La réalité virtuelle permise par la modélisation 3D inaugure l’ère du « voyageur confiné ». Il peut non seulement visiter depuis son canapé les sites prestigieux sans consommer de kérosène, mais il peut même visiter des sites qui n’existent plus ! Les falaises de Bâmyân et leurs Bouddhas géants sont ressuscités, ainsi que le Temple de Jérusalem, ou les sanctuaires de Palmyre.

 

La réalité augmentée signera-t-elle la fin de la croissance du transport aérien, vecteur essentiel du tourisme de masse ?

 

[1] Site Novastan.org, 14 avril 2020. APTA = Association Private Tourism Agencies.

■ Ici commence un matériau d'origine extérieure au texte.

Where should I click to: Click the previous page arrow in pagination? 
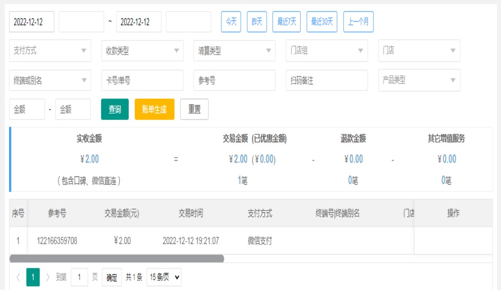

[2] J-P.Loubes, Tourisme, arme de destruction massive, Le Sextant, 2015

[3] Entretien avec un responsable des entrepreneurs de tourisme, France Inter 11/04/2020

[4] En 2030 les humains seront 8,5 milliards, en 2050, 10 milliards et 11 milliards en 2100. Les chiffres pour le continent africain sont encore plus spectaculaires : 1900 : 100 M d’habitants, 1960 = 275 M, 1990 = 640 M, 2019 = 1,3 Milliard.

[5] Marcel Gauchet, Causeur.fr, 14 avril 2020.